# [Problem to work on]
Using the listing below, print exactly everything from the line with "You are a computer-use agent. The height" down to the line with "Screen dimensions: 1024x457", both included, and nothing more.

━━━ Data for review

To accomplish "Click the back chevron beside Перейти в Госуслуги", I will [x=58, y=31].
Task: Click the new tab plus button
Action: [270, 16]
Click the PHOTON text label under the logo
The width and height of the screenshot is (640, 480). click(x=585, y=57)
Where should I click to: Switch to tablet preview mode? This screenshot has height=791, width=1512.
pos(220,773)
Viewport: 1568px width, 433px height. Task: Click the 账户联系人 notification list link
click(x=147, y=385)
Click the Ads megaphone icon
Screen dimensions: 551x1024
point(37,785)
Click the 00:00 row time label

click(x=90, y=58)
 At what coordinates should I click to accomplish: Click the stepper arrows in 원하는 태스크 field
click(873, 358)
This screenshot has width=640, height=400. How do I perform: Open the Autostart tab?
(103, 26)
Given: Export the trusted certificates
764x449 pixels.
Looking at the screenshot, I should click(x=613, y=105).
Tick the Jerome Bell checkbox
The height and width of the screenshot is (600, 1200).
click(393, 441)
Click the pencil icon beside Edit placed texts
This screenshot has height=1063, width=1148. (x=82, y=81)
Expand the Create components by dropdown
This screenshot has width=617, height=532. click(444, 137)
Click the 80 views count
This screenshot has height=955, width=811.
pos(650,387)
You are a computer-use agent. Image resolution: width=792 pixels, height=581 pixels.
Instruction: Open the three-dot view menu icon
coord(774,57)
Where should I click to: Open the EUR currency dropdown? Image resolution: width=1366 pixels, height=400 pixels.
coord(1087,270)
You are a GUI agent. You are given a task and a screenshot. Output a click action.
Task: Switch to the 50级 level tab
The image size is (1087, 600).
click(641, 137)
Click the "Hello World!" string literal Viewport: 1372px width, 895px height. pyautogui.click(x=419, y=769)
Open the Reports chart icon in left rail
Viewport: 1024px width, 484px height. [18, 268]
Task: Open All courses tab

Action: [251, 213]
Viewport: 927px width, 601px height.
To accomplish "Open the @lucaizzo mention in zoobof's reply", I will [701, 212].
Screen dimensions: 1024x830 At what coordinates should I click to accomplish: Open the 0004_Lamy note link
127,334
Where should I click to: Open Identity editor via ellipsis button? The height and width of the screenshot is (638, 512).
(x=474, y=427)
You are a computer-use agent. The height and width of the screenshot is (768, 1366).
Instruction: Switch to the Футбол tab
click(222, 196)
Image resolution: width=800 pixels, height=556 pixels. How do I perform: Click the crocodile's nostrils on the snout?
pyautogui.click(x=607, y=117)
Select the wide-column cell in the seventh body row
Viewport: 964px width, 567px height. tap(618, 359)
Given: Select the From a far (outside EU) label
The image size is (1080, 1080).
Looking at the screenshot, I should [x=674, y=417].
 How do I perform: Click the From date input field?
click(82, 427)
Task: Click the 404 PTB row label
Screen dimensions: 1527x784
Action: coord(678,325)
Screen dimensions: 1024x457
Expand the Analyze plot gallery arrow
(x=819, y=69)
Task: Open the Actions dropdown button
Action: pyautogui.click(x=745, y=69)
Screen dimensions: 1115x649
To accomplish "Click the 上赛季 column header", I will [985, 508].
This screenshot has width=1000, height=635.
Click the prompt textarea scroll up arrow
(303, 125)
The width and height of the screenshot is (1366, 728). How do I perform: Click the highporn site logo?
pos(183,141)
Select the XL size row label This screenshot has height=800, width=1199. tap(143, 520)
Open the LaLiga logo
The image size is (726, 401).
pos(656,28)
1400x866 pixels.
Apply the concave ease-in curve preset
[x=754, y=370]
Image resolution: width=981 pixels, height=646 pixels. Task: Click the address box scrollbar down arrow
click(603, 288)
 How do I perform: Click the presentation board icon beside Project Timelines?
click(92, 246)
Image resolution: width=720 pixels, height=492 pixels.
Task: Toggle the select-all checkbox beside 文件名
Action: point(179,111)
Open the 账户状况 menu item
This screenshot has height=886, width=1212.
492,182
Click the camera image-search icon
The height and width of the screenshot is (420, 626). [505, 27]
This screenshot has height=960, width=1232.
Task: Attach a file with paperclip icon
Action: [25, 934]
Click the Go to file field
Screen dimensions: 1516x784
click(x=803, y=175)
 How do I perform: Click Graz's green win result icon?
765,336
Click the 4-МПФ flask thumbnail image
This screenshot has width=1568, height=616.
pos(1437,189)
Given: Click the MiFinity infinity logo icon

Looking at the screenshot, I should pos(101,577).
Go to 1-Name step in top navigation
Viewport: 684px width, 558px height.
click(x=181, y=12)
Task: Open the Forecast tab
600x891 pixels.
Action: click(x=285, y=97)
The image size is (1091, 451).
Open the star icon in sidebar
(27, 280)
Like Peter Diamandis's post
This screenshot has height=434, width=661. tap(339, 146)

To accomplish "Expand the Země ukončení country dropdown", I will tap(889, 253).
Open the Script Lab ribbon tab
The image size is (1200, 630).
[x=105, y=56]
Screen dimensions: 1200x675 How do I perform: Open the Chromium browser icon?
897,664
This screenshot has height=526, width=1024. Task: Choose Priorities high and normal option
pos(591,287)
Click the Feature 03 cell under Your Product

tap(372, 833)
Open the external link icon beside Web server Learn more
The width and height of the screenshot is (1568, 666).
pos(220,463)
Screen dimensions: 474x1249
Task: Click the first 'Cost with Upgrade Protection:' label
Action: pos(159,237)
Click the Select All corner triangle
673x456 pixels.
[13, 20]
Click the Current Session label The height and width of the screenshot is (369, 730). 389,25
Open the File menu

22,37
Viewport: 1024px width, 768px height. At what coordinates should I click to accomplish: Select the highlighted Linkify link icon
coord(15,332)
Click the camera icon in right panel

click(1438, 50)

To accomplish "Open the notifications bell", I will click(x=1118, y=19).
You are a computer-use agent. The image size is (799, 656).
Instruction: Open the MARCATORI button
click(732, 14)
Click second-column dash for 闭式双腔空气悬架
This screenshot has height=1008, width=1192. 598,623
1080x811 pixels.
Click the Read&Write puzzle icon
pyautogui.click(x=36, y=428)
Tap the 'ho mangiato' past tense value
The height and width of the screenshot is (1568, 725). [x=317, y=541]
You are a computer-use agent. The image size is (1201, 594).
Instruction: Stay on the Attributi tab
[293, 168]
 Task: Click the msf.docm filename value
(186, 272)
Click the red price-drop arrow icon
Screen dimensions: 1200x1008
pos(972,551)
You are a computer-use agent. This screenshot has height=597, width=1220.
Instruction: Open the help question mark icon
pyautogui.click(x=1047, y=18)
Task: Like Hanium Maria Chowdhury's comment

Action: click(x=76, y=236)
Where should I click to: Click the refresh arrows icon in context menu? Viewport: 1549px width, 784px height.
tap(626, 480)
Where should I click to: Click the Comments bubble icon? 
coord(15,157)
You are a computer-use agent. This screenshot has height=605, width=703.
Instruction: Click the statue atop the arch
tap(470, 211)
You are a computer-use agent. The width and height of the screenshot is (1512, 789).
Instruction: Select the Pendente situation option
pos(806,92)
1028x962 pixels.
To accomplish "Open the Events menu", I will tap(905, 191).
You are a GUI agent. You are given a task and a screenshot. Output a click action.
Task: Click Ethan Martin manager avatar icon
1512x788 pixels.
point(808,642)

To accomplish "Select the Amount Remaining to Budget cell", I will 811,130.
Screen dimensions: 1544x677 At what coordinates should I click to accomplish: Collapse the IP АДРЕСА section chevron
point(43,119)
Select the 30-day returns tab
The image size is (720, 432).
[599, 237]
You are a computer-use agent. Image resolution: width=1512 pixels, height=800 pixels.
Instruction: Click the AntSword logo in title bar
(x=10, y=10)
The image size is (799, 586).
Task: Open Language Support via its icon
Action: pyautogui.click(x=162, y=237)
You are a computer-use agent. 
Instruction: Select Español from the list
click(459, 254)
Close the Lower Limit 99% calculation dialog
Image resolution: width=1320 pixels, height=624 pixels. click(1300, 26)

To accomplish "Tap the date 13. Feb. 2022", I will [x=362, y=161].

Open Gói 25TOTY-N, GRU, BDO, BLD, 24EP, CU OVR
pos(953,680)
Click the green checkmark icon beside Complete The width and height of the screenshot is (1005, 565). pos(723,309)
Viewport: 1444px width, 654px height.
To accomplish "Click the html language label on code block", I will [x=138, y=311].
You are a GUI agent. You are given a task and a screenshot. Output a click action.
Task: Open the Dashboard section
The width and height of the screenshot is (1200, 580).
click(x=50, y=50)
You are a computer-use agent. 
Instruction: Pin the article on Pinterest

━━━━━━

# [Solution for this problem]
You are a computer-use agent. The height and width of the screenshot is (768, 1366).
Instruction: Switch to the Футбол tab
click(222, 196)
Image resolution: width=800 pixels, height=556 pixels. How do I perform: Click the crocodile's nostrils on the snout?
pyautogui.click(x=607, y=117)
Select the wide-column cell in the seventh body row
Viewport: 964px width, 567px height. tap(618, 359)
Given: Select the From a far (outside EU) label
The image size is (1080, 1080).
Looking at the screenshot, I should [x=674, y=417].
 How do I perform: Click the From date input field?
click(82, 427)
Task: Click the 404 PTB row label
Screen dimensions: 1527x784
Action: coord(678,325)
Screen dimensions: 1024x457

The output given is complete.